↓↓↓
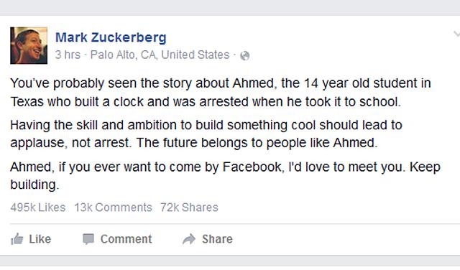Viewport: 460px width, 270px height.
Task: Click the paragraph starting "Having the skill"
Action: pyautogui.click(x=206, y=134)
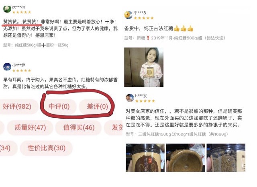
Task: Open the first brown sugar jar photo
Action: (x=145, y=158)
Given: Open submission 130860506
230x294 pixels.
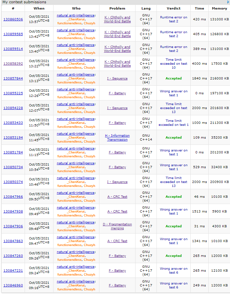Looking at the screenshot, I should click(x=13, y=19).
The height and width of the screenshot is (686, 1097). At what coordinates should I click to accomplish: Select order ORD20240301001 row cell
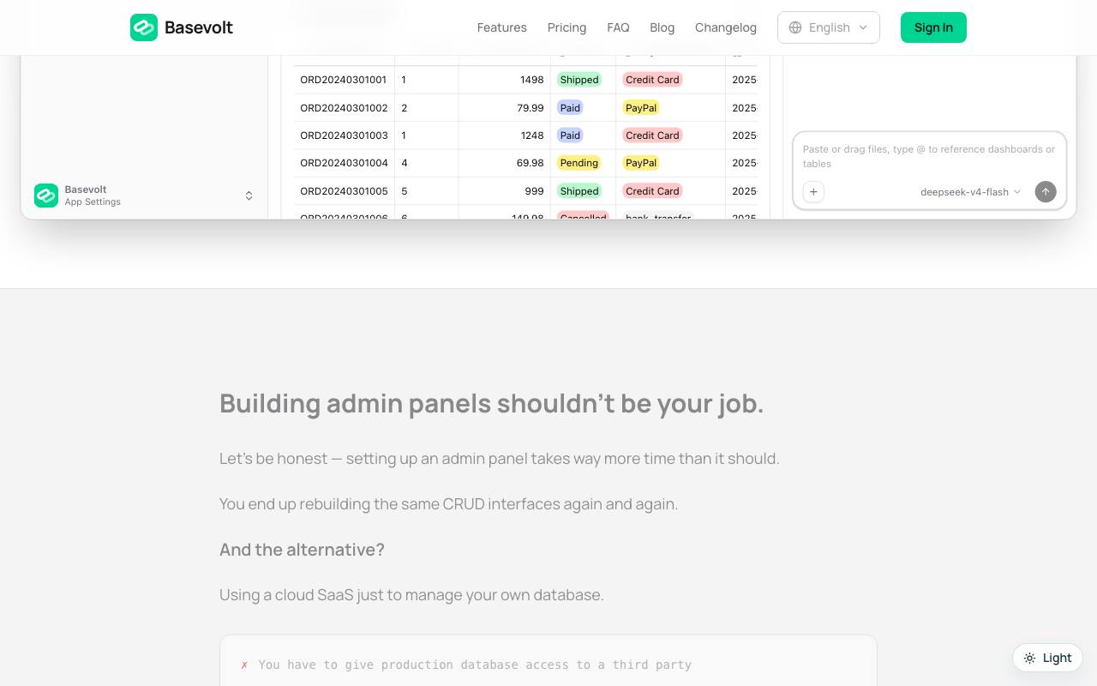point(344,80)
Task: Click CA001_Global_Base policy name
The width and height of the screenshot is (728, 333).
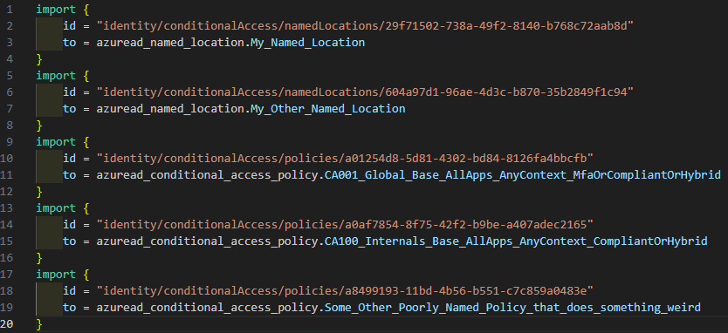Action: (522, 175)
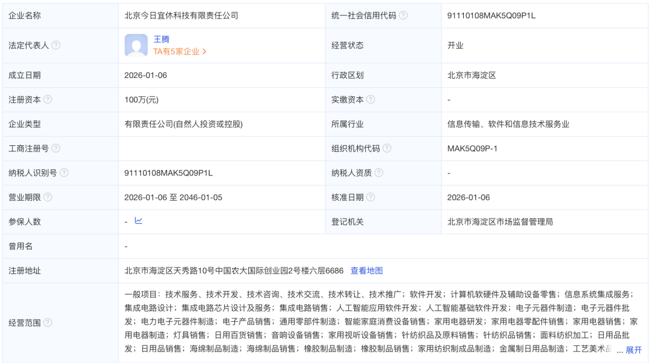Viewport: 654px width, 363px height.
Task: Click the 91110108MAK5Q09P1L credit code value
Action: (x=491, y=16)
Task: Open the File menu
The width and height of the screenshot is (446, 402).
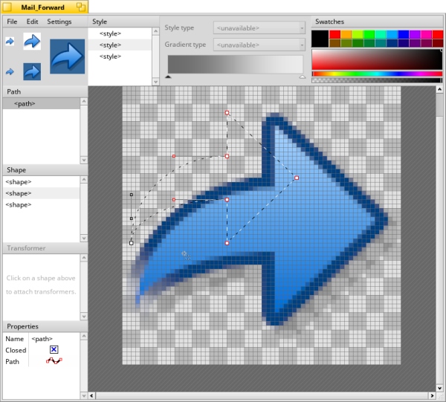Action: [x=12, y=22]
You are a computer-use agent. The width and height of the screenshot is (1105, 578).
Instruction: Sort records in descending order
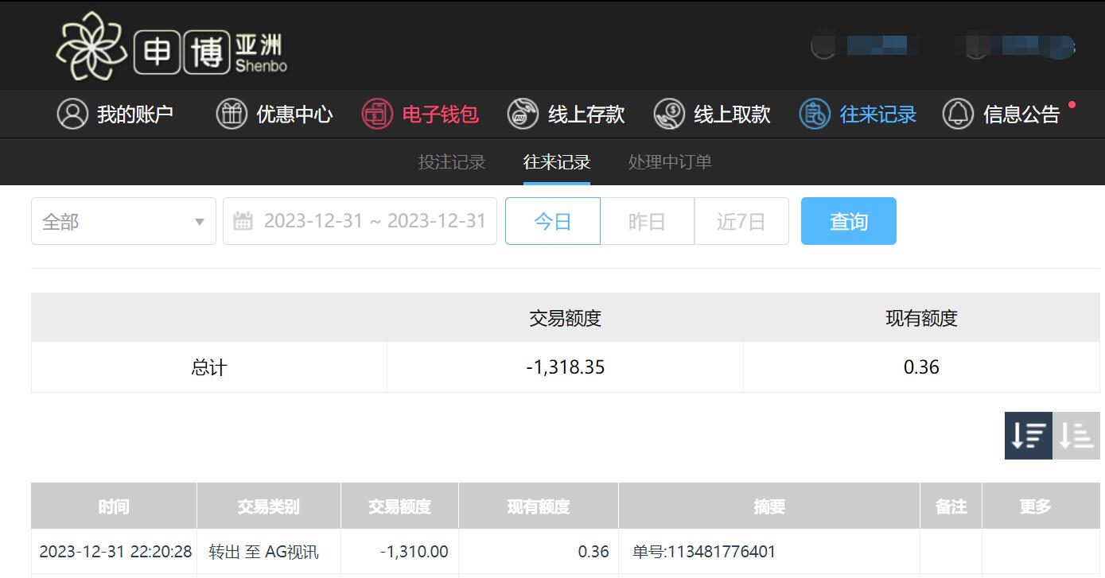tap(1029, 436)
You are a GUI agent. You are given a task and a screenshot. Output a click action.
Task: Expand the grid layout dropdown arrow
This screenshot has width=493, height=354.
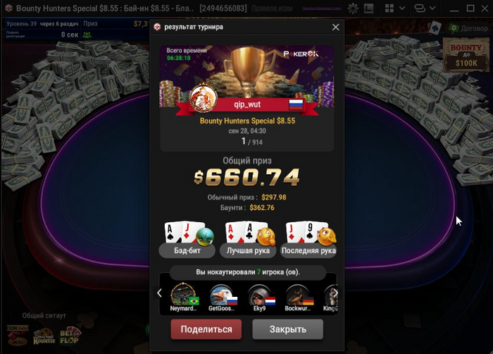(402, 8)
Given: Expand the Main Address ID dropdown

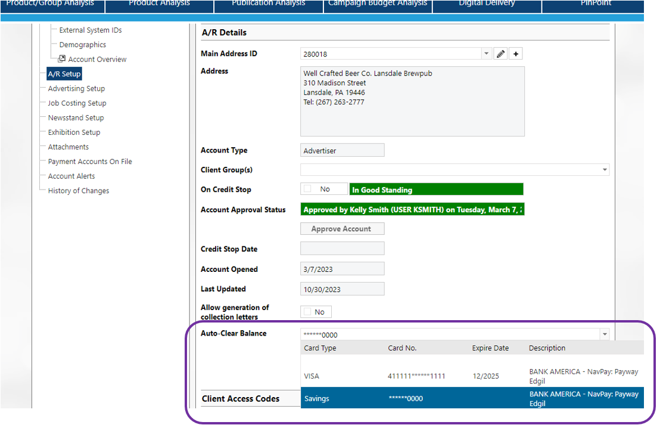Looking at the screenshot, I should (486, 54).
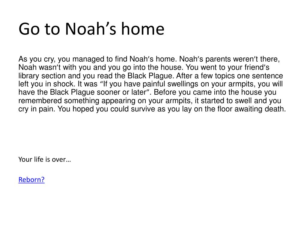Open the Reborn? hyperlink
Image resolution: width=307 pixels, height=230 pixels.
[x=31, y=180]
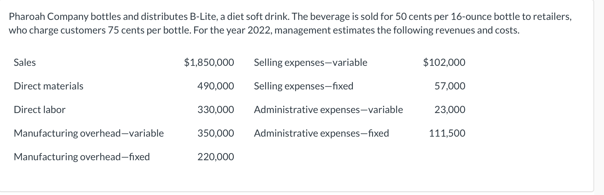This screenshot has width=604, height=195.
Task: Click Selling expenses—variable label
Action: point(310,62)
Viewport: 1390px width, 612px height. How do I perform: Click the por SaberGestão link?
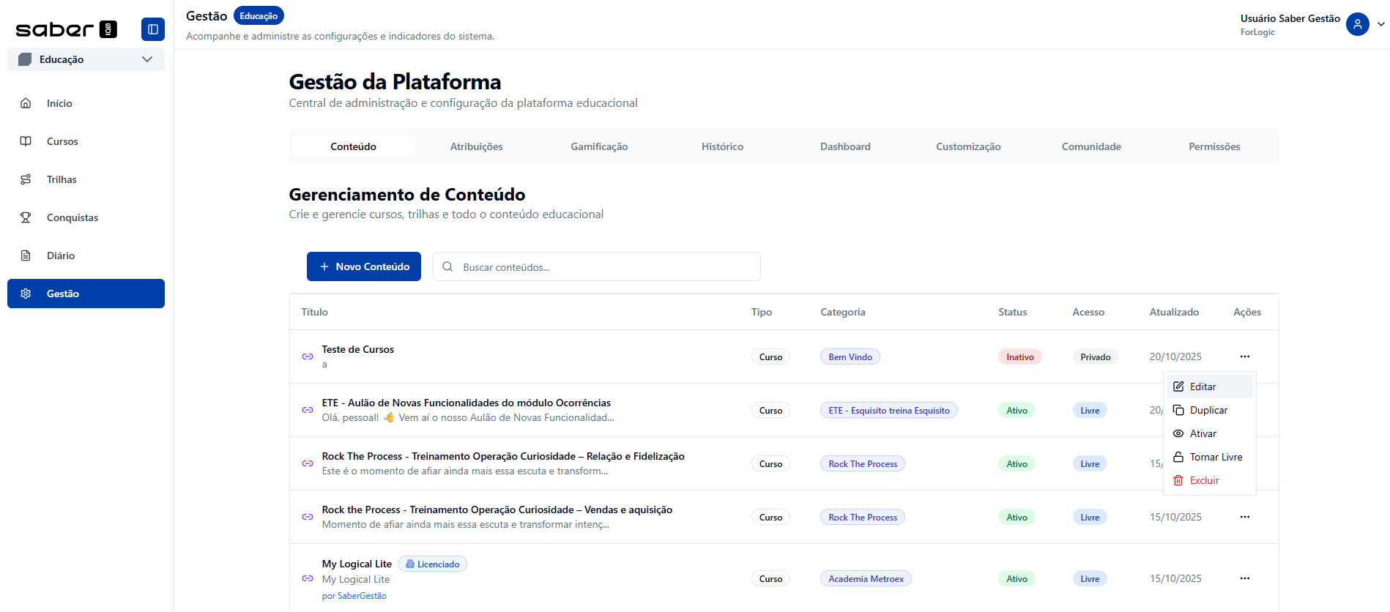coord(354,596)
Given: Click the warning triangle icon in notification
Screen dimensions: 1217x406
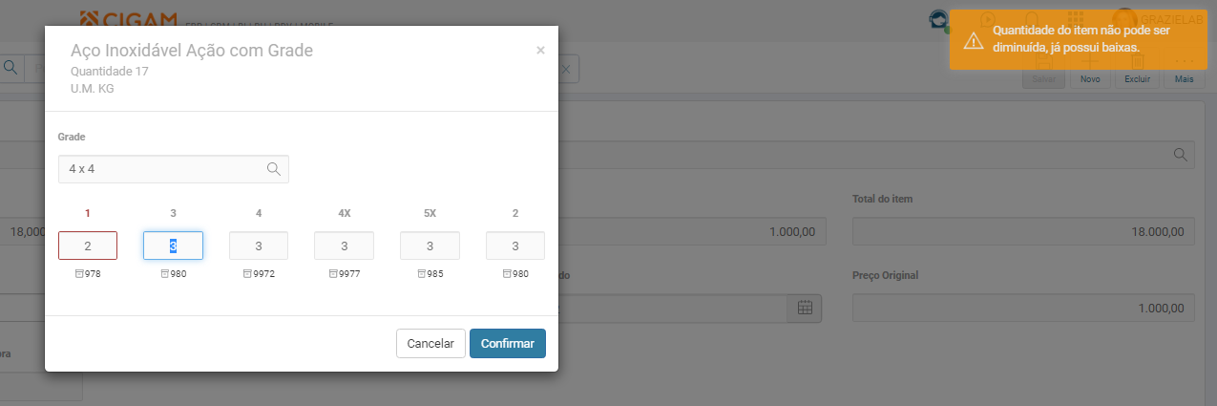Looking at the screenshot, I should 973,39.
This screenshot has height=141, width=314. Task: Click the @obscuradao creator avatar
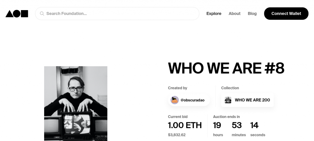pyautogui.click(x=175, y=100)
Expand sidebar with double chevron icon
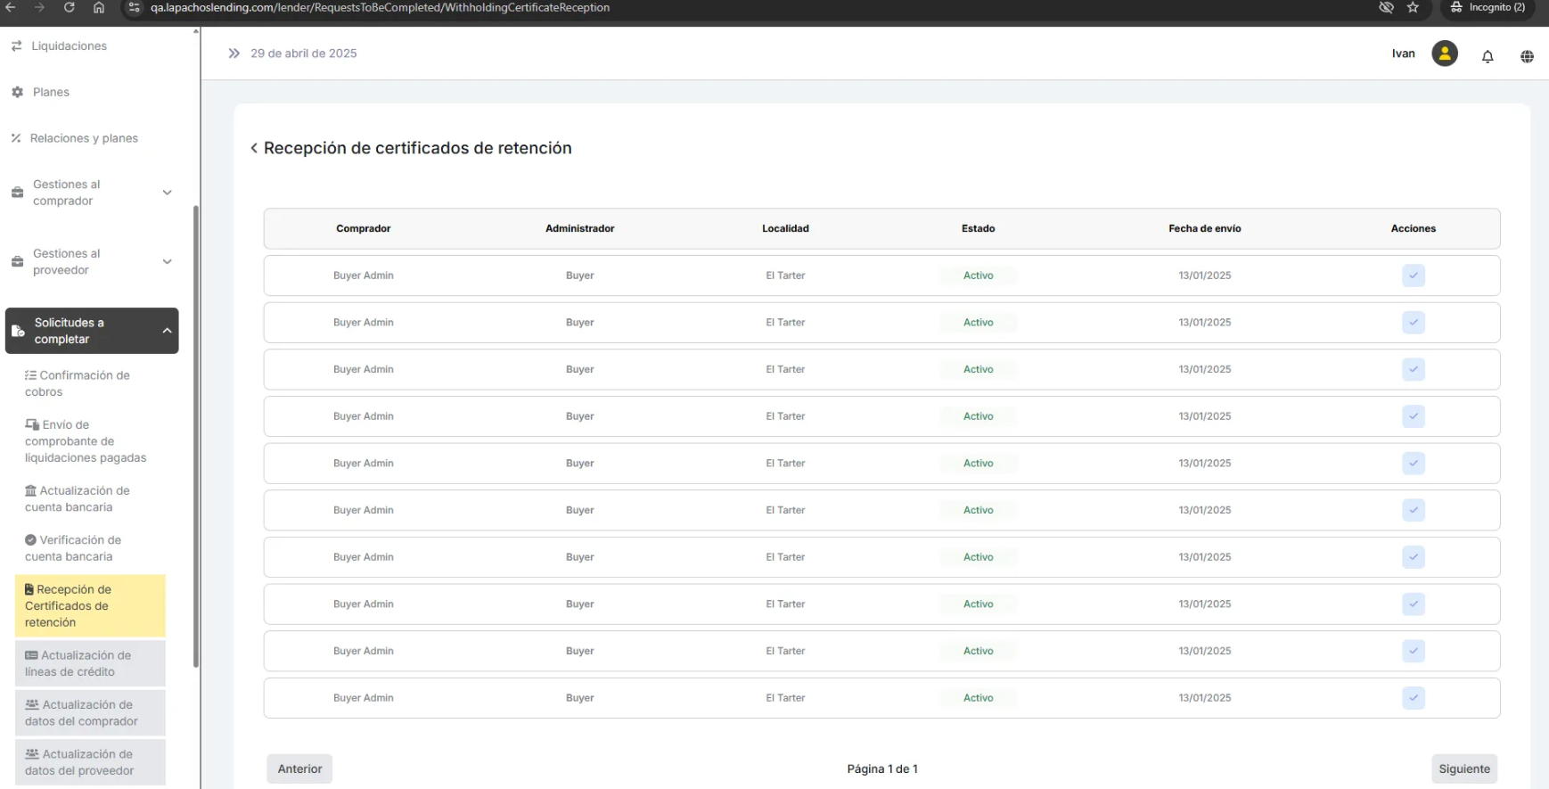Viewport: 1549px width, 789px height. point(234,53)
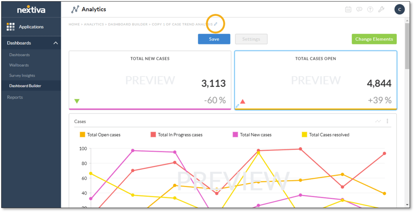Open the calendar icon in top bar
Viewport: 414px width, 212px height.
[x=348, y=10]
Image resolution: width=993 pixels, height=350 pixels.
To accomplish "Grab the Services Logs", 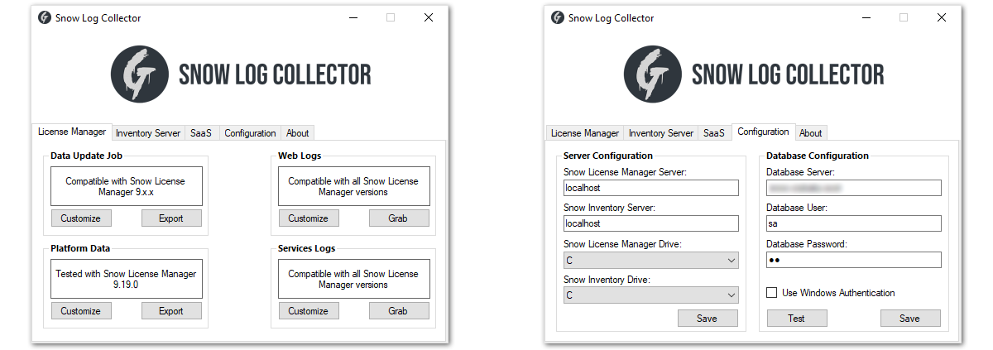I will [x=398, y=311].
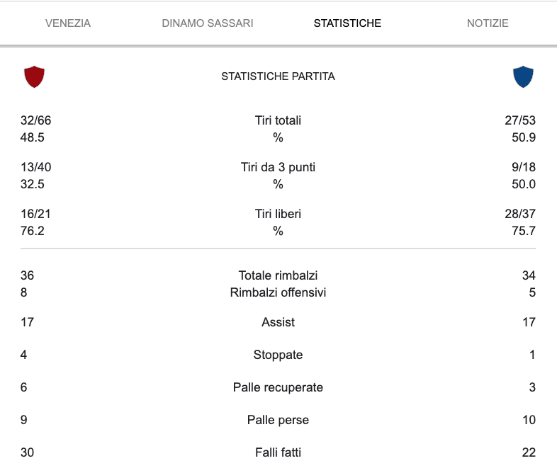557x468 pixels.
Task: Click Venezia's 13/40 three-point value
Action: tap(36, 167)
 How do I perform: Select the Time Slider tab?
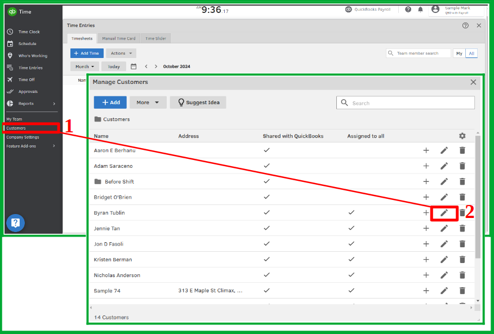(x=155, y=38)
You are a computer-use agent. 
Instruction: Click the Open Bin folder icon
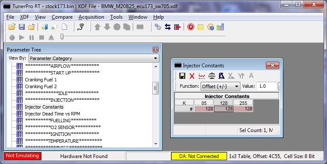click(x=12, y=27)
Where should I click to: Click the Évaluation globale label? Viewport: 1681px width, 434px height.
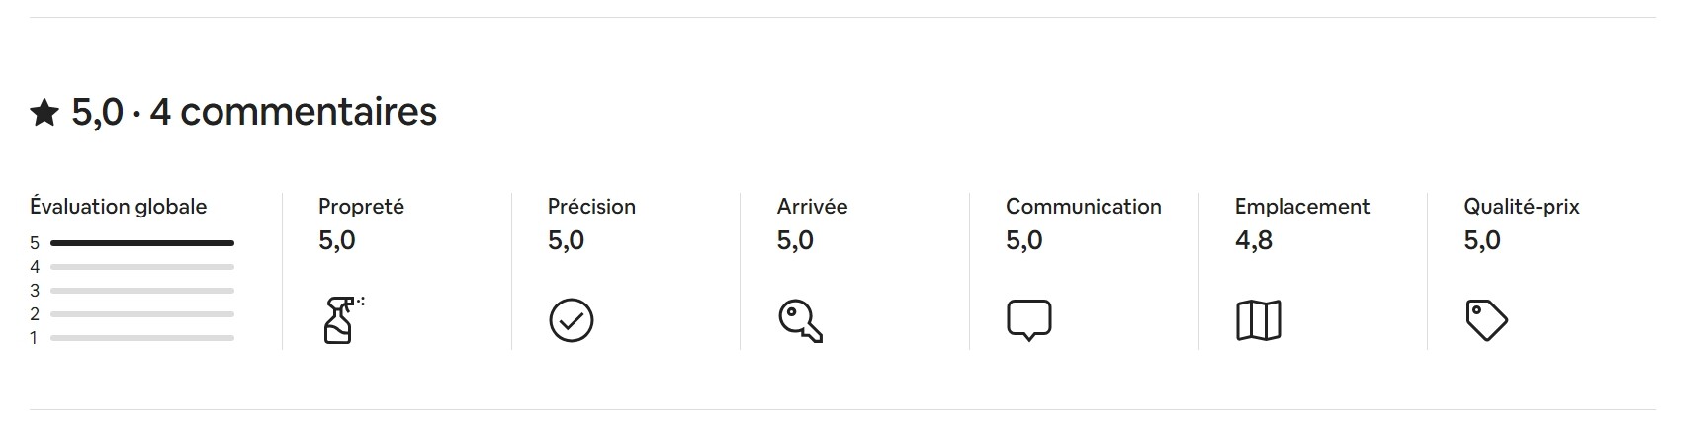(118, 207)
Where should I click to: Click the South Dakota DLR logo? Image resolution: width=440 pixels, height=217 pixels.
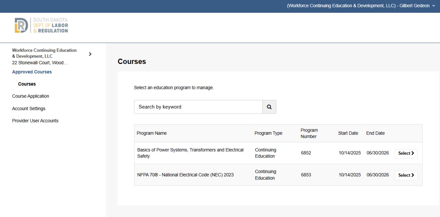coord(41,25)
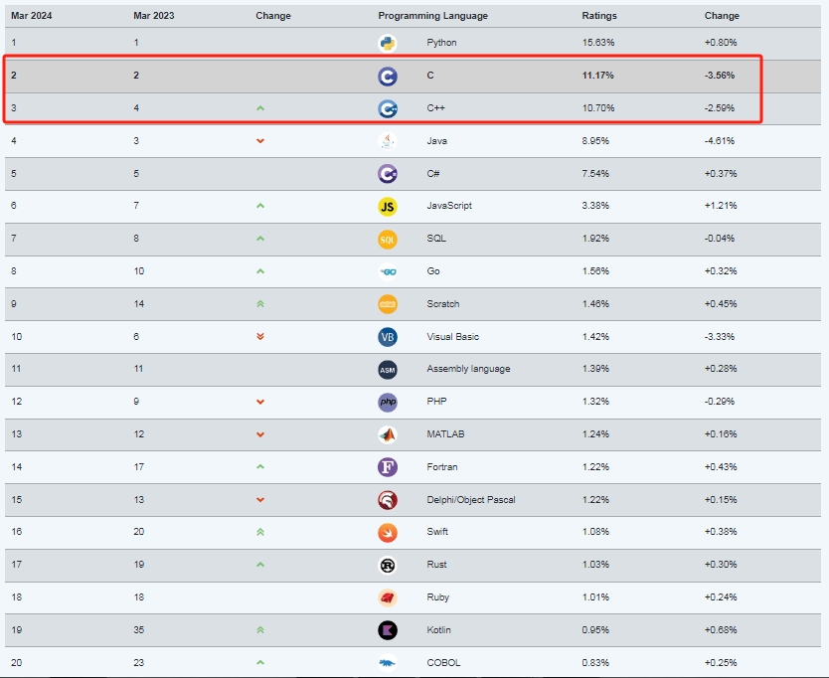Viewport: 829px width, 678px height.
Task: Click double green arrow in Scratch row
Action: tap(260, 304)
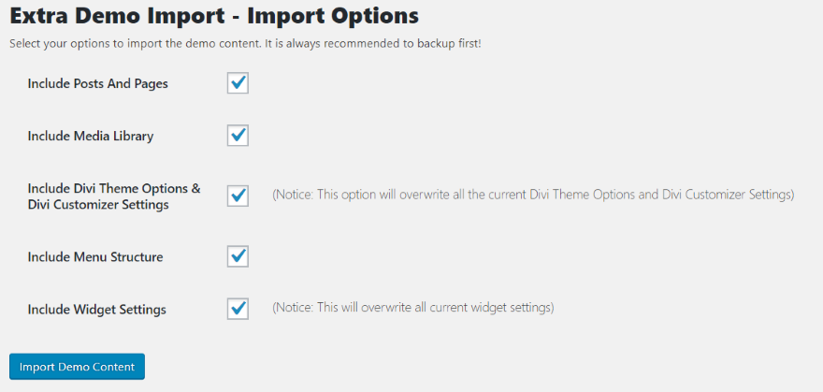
↑↑↑
__Instructions for the task__: Transcribe, please, the lines from the one holding "Instruction: Click the Open Bin folder icon" to the final line of the material, both included, exactly and with no extra lines, and skip the pictures.

__Written answer__:
Instruction: Click the Open Bin folder icon
click(x=12, y=27)
Where should I click to: Click the Évaluation globale label? Viewport: 1681px width, 434px height.
(118, 207)
Where should I click to: Click the South Dakota DLR logo? Image resolution: width=440 pixels, height=217 pixels.
coord(41,25)
Viewport: 829px width, 678px height.
Task: Click double green arrow in Scratch row
Action: tap(260, 304)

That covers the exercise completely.